My first creative passion was music, the practice of taking a bunch of random noises and mushing them together to make something not just recognizable but emotionally resonant. It felt really good, and my guitar and I had a decent run. The tragedy of music is that you can’t eat it. Or, to put it another way, unless you are very very good–like Mark Knopfler good–people do not sit around the dinner table waiting for your tunes to spill into their bowls.
My Martin may sit on its stand collecting dust, but the All-Clads I got as a wedding gift, shit, they get a workout every day.
It’s been a few weeks since I put anything up on this blog, but as that self-indulgent preamble hopefully indicated, it’s not because I haven’t been cooking. I did individual puff pastry mushroom pies fortified with a reduced leftover goose stock, pulled together a mighty fine crab bisque, whipped up perfect diced potato home fries by taking the advice of America’s Test Kitchen (cut evenly, toss with oil, microwave for 5-10 minutes and then fry in a hot pan with butter), and speaking of whipping, made mayonnaise not once but three times.
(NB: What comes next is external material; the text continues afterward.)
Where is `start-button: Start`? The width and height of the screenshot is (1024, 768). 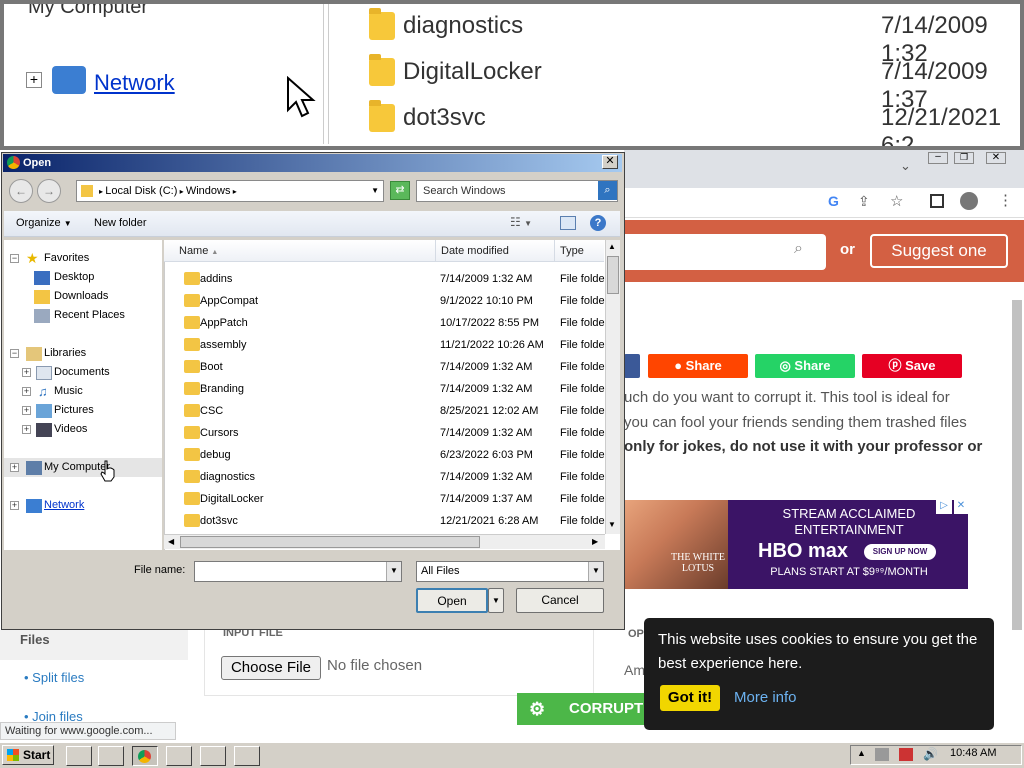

In one week.
During that time I also read Michael Ruhlman’s The Making of a Chef and acquired both the CIA’s Professional Chef (8th Edition) textbook and On Food and Cooking by Harold McGee, all three titles combining to get me as close to the inside of a Culinary Institute of America classroom as I will ever be–except for those classrooms that just happen to double as tasty–and highly entertaining–restaurants.
Speaking of restaurants, I did a lot of eating out, and spent a day tasting wine in Woodinville. This site is decidedly not about other people’s creations–as superior to my own as they generally are–but I will note that the wine tasting visit with our friends Julie and Addison (a sommelier who appears in these pages here and there) turned up some fascinating bottles: Efesté, a Cab-Syrah blend called Final-Final; at Mark Ryan, a Cab-Merlot called Water Witch and the white Dissident, which is I believe Chardonnay and Sauvignon Blanc; at Gorman, the Pixie Syrah and the Big Sissy Chardonnay; and even at Chateau Ste. Michelle, a surprising Cinsault.
When it comes to cooking, the most important thing that I embarked on was a joint cooking venture with my friend Noah, culminating in what will heretofore be known as The Feast of February 13th. We are both cooking nerds, but Noah is such a cooking Poindexter that I at times feel (depressingly) like a dumb jock next to him. Nevertheless, he was kind enough to let me share marquee billing as we masterminded, procured and boiled up a six-course Italy-weighted Continental dinner that tasted and looked restaurant good. Of course, we had a full day and only four mouths to feed (including our own), and there was ample wine from Noah’s cellar to shine bright rays of optimism on any near fuck-ups. But I think it was smashing, and I’m going to prove it to you. The next post I put up will be food porn and liner notes to the Feast of February 13th. Make sure you have something to munch on because I realize that salad and dungeness crab pics might not make you hungry, but everything you see coming up will. Here’s a teaser:
By the by, I know you’ve been sorta thinking about that mushroom puff pastry since I mentioned it up above. Fear not, my fellow mycophiles, it will be the subject of a story all by itself very soon.